R. J. Washington

No. 92
- Position: Defensive end

Personal information
- Born: March 14, 1989 (age 37) Fort Worth, Texas
- Listed height: 6 ft 3 in (1.91 m)
- Listed weight: 270 lb (122 kg)

Career information
- High school: Keller (TX) Fossil Ridge
- College: Oklahoma
- NFL draft: 2013: undrafted

Career history
- St. Louis Rams (2013)*;
- * Offseason or practice squad member only

= R. J. Washington =

American football player (born 1989)

R. J. Washington (born March 14, 1989) is an American former football player. Washington played college football at Oklahoma.

== Early life ==
Washington prepped at Fossil Ridge High School of Keller, a suburb of Ft. Worth, Texas, where he was coached by Hal Wasson and later Tony Baccarinni. As a sophomore in 2005, he broke the school record for quarterback sacks with 10 in his first year as a varsity starter, earning district 6-4A's sophomore of the year honors.
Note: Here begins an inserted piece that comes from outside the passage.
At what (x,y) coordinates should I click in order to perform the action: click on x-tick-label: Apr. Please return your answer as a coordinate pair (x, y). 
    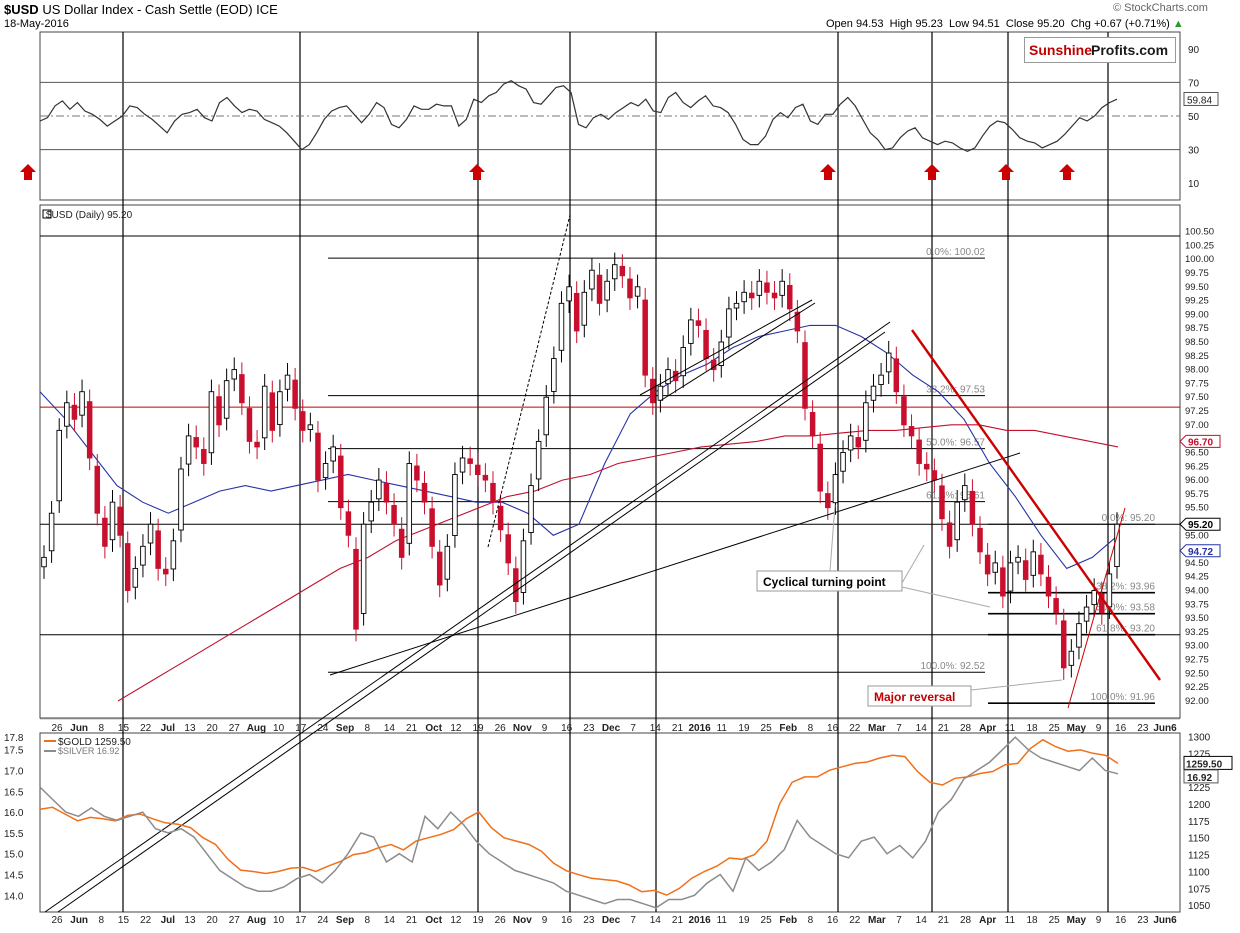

During his junior year, Washington recorded 87 tackles, including 18 TFLs, and 10 sacks. He received all-district and all-state honors. As senior in 2007, made 84 tackles with 11 sacks and 36 quarterback pressures, finishing his career with school records in sacks per game and per career. Washington was rated the No. 1 defensive end nationally by Rivals.com. He was named the 2008 Southwest Defensive Player of the year by SuperPrep Magazine and was elected to play in the 2008 U.S. Army All-American Bowl.

== College career ==
Washington had numerous offers from highly regarded schools, including Texas, Texas A&M and Nebraska. He eventually committed to the Oklahoma Sooners, because of his grandparents, who live around 20 minutes outside of Norman, Oklahoma.